Reproduce verbatim every line of the entries from the one containing "Task: Click the browser reload icon" down to the one containing "will click(1234, 172).", including both of those lines. Print nothing else.

— Begin —

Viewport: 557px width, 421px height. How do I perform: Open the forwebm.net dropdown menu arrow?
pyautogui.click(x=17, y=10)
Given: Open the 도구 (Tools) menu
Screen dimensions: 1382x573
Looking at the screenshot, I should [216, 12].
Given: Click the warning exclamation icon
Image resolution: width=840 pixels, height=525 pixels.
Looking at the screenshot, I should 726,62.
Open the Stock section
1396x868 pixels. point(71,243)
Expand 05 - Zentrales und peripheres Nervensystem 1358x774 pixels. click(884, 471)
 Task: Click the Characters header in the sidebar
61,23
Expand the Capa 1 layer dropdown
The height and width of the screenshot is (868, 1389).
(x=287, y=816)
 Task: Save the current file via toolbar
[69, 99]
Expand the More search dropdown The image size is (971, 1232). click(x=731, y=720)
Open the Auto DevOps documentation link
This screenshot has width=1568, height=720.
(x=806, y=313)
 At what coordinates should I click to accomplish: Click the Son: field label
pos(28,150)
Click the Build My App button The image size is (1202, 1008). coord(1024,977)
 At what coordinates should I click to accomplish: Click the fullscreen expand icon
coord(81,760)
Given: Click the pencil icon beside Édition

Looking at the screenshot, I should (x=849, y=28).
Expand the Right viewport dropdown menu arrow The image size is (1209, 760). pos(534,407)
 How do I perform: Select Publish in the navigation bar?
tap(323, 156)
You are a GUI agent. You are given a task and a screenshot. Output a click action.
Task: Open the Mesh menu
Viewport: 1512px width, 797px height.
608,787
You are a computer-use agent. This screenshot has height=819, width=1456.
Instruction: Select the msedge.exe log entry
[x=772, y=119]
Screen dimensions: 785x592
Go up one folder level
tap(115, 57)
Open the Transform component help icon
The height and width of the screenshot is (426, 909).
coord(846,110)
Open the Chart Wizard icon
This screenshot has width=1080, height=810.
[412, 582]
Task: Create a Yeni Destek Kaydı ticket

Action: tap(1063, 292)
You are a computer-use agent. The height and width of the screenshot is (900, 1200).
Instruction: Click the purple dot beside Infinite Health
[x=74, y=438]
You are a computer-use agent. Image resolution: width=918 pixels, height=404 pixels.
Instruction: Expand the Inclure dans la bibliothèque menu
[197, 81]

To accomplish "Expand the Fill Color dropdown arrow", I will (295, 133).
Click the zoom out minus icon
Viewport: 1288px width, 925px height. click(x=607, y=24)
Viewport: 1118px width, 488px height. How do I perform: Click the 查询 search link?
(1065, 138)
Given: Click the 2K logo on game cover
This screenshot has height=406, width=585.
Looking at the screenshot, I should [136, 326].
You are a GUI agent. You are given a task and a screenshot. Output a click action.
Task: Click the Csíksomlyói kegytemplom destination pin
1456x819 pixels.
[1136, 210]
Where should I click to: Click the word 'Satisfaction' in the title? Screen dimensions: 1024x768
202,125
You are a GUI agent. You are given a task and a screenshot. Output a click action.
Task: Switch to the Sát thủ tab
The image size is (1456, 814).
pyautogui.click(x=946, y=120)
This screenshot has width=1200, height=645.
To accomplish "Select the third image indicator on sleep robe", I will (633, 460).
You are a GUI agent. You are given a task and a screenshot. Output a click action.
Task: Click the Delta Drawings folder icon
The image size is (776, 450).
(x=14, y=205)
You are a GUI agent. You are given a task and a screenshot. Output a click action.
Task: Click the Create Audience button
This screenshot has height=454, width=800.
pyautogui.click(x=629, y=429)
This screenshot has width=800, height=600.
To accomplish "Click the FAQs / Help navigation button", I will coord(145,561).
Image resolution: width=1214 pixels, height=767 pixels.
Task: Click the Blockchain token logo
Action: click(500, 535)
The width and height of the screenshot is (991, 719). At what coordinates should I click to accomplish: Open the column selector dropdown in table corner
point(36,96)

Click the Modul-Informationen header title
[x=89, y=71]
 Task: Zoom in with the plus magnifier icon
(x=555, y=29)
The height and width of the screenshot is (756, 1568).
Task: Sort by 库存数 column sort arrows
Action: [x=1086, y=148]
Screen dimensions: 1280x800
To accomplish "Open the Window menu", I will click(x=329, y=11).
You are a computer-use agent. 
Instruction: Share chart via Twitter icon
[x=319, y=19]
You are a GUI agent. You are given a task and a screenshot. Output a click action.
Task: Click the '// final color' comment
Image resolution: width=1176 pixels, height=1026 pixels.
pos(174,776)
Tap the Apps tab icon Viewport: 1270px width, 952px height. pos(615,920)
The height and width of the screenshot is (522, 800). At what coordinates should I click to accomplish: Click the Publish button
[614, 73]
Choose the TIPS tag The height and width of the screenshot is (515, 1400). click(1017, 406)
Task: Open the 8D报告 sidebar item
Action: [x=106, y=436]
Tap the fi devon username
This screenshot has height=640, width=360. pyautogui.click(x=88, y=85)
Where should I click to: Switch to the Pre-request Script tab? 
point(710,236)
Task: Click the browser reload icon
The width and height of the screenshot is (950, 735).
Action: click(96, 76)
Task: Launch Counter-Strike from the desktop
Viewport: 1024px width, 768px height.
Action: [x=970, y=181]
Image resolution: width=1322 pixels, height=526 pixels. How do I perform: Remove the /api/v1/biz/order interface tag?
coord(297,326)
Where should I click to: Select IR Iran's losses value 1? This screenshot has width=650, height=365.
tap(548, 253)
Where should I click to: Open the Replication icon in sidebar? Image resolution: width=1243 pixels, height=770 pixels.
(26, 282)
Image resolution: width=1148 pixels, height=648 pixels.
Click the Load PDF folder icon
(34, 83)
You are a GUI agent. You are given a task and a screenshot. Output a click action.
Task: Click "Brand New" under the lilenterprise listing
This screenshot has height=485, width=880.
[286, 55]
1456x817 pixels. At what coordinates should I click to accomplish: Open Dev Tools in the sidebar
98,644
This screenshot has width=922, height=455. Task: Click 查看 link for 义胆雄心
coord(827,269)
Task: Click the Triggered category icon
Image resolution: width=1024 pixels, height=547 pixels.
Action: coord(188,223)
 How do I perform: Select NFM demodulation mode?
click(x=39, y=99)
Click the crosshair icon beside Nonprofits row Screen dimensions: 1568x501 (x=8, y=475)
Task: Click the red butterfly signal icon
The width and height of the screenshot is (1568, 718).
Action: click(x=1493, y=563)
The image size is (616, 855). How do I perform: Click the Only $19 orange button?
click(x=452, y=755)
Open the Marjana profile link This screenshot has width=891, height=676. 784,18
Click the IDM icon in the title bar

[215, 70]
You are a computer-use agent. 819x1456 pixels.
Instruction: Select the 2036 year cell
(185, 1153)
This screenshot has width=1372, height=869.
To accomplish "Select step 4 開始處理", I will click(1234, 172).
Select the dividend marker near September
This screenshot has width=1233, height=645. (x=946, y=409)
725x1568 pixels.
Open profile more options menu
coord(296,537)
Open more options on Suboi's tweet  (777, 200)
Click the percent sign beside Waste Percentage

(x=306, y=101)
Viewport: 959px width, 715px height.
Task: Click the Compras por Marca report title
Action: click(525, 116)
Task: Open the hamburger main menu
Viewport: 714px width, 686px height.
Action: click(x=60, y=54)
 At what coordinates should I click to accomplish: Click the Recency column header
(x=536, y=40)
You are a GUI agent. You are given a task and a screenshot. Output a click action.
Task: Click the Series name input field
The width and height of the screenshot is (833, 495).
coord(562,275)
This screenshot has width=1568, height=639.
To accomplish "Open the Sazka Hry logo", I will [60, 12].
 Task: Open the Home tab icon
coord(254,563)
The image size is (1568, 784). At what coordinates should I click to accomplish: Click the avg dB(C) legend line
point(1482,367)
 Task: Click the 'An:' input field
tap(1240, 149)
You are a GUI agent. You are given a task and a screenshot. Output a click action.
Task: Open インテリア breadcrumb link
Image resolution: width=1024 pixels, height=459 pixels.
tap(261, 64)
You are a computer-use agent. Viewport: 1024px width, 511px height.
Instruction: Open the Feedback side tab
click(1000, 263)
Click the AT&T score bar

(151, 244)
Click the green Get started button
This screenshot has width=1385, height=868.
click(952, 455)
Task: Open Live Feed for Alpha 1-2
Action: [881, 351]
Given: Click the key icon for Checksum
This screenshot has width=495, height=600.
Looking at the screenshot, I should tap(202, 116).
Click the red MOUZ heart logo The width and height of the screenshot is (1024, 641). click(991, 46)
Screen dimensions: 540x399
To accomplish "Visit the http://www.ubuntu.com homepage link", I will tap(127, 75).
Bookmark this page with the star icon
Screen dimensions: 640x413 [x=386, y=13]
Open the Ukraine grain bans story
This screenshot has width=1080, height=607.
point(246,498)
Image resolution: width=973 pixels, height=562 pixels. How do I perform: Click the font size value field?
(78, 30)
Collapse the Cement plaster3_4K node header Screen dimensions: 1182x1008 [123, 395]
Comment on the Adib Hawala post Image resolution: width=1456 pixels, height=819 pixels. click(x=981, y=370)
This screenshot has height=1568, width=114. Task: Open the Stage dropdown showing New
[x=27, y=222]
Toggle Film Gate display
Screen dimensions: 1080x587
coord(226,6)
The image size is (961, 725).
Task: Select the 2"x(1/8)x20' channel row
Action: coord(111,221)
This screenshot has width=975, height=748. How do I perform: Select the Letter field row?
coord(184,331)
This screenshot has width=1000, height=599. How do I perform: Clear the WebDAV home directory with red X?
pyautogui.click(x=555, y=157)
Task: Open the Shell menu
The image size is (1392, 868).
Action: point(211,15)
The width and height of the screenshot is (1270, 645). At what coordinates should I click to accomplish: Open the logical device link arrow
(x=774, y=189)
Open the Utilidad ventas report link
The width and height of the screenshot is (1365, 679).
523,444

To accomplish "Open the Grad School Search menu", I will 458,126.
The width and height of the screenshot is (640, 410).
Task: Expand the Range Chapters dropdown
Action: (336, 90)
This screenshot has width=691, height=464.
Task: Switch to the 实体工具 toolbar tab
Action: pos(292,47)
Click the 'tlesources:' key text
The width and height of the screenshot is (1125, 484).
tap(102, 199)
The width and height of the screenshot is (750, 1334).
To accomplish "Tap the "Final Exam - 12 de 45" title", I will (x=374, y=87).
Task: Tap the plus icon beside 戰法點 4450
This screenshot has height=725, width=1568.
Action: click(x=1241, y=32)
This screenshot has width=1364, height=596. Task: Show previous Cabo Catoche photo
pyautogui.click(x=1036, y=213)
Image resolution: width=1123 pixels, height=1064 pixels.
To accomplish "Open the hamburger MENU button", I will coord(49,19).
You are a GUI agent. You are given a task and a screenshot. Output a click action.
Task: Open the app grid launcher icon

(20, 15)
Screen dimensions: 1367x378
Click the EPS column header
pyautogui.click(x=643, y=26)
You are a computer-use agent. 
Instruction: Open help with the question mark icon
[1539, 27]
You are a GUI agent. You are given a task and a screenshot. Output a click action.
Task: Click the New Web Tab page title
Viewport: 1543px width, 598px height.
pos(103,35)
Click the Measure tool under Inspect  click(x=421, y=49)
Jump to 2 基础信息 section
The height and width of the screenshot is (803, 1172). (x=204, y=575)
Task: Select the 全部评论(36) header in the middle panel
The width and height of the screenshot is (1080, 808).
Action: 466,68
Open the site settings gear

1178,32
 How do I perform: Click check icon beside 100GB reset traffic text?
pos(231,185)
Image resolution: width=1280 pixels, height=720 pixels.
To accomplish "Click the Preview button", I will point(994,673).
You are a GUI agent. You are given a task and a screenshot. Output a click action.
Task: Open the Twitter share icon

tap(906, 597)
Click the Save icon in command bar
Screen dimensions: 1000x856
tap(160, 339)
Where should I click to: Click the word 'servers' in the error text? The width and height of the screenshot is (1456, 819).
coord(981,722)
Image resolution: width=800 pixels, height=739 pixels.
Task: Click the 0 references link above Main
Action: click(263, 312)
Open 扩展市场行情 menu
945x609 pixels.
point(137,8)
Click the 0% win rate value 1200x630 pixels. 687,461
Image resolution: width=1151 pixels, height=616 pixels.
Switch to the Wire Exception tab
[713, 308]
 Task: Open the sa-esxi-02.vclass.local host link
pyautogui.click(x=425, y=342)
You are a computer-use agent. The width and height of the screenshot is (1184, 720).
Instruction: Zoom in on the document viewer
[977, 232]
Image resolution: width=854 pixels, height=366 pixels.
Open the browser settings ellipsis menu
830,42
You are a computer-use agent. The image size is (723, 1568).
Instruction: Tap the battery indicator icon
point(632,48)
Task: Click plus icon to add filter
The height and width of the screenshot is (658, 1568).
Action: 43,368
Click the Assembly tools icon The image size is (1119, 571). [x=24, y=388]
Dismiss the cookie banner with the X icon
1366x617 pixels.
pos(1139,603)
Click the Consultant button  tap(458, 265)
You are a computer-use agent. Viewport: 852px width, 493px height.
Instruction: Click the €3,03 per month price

— End —

THE RESPONSE —
Task: Click the browser reload icon
The width and height of the screenshot is (950, 735).
Action: click(96, 76)
Task: Launch Counter-Strike from the desktop
Viewport: 1024px width, 768px height.
Action: [x=970, y=181]
Image resolution: width=1322 pixels, height=526 pixels. How do I perform: Remove the /api/v1/biz/order interface tag?
coord(297,326)
Where should I click to: Select IR Iran's losses value 1? This screenshot has width=650, height=365.
tap(548, 253)
Where should I click to: Open the Replication icon in sidebar? Image resolution: width=1243 pixels, height=770 pixels.
(26, 282)
Image resolution: width=1148 pixels, height=648 pixels.
Click the Load PDF folder icon
(34, 83)
You are a GUI agent. You are given a task and a screenshot. Output a click action.
Task: Click "Brand New" under the lilenterprise listing
This screenshot has height=485, width=880.
[286, 55]
1456x817 pixels. At what coordinates should I click to accomplish: Open Dev Tools in the sidebar
98,644
This screenshot has width=922, height=455. Task: Click 查看 link for 义胆雄心
coord(827,269)
Task: Click the Triggered category icon
Image resolution: width=1024 pixels, height=547 pixels.
Action: coord(188,223)
 How do I perform: Select NFM demodulation mode?
click(x=39, y=99)
Click the crosshair icon beside Nonprofits row Screen dimensions: 1568x501 (x=8, y=475)
Task: Click the red butterfly signal icon
The width and height of the screenshot is (1568, 718).
Action: click(x=1493, y=563)
The image size is (616, 855). How do I perform: Click the Only $19 orange button?
click(x=452, y=755)
Open the Marjana profile link This screenshot has width=891, height=676. 784,18
Click the IDM icon in the title bar

[215, 70]
You are a computer-use agent. 819x1456 pixels.
Instruction: Select the 2036 year cell
(185, 1153)
This screenshot has width=1372, height=869.
To accomplish "Select step 4 開始處理", I will click(1234, 172).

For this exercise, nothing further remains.